I am moving to Sosua in June or July. My wife and I are coming to Sosua Mar 1st. Would like to open a dominican bank account. Any suggestions?

AlaPlaya

miner6077 wrote:

I am moving to Sosua in June or July. My wife and I are coming to Sosua Mar 1st. Would like to open a dominican bank account. Any suggestions?


Banco Santa Cruz in Sosua is easy if you have all the necessary documents with you. It only took me about an hour to open my accounts.

ddmcghee

We also bank with Banco Santa Cruz and have been happy. I would recommend contacting the branch manager in Sosua and asking what you need to open the account. Make sure they know you are Canadian in case anything else might be needed.

You will likely need several months of bank statements from your current bank, as well as a letter from the bank stating how long you've been a customer and that your accounts are in good standing.

sberger50

Above comments are true, you will need that info.  I opened two accounts with Santa Cruz, one peso, and one US dollar.  The peso account has small monthly fee, but the dollar account does not.  Be sure you get a password before leaving.  They were going to email me a password, and never got it.  Have contacted the bank several times to get it, but they ignore any attempt.  You may also need a letter of reference letter from a local business person.  Attorney, RE agent, or something.

Karin1

I like BanReservas because I can transfer money in an hour, using the transfer service called WORLDREMIT.  This is the preferred bank with WorldRemit and thats why it happens super fast.  Everyone else it takes 1-3 business days.

However, being one of the most popular banks, they are very busy, always lineups outside and then inside too.  For this reason, I transfer the money to BanReservas and then online transfer to a smaller bank and go there to get my money (no lineups).   I guess it depends where you are.  We are in Punta Cana.

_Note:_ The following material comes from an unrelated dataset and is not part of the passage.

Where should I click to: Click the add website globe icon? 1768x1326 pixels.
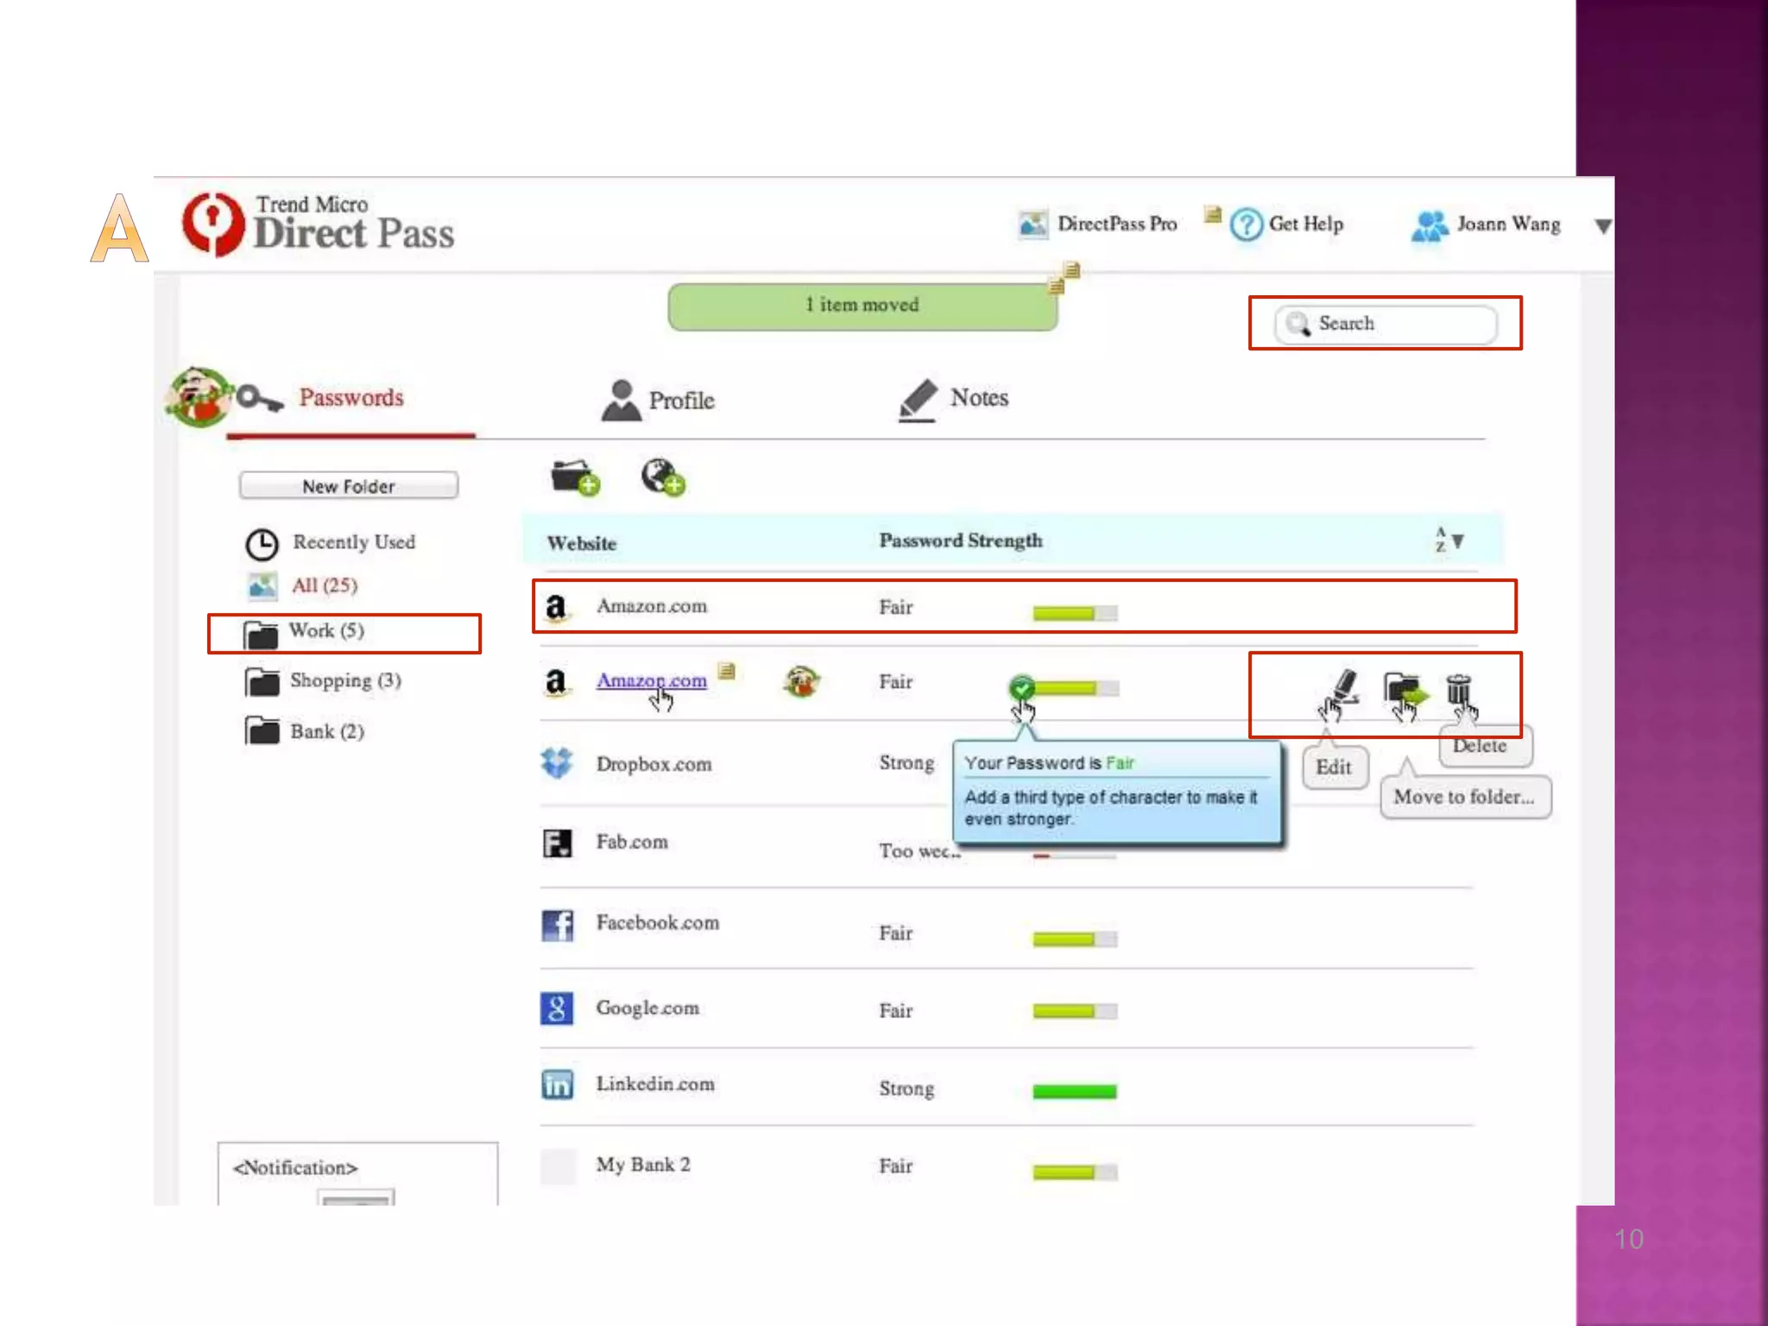tap(662, 477)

Some banks want to see your documents translated into Spanish but not the big banks like Banreservas.  They can read English. They want to see your income sources and tax documents to verify your income.  They want to scan your id (passport and drivers license) vs you sending them a scanned copy. I opened a few accounts by simply having everything ready in an email and going into the bank to get the correct email address which is ideal if you can find an english speaking service rep, often it is the bank manager.  You might have to break this into several emails depending on the size of your attachments and the limit of their email server.

Patience, and it will be completed in a day or two or 3 or....

Oscarsahony Sanchez

true to everything said
we opened an account in scotia banlk at agora mall
our banker was so awesome and friendly.
income tax for 3 years, statements from bank wells in my case for 3 months. passport. DL and boom
i guess it all depends on banker as well
we had a bad experience in megacentro. way to slow and unprofessional

ddmcghee

sberger50 wrote:

Above comments are true, you will need that info.  I opened two accounts with Santa Cruz, one peso, and one US dollar.  The peso account has small monthly fee, but the dollar account does not.  Be sure you get a password before leaving.  They were going to email me a password, and never got it.  Have contacted the bank several times to get it, but they ignore any attempt.  You may also need a letter of reference letter from a local business person.  Attorney, RE agent, or something.


When we opened our accounts at BSC, I set up our online access using the app or website (can't remember which - it's been almost two years), but we didn't have to get a password from them to start.

Also, what kind of fee do you pay on your peso account? We only get a 60 DOP charge for our debit cards and that isn't charged every month.

ddmcghee

Oscarsahony Sanchez wrote:

income tax for 3 years,


Interesting that Scotia required that. I've not had to provide income tax returns or anything income-related for bank accounts. We only had to show our pension payments for residency.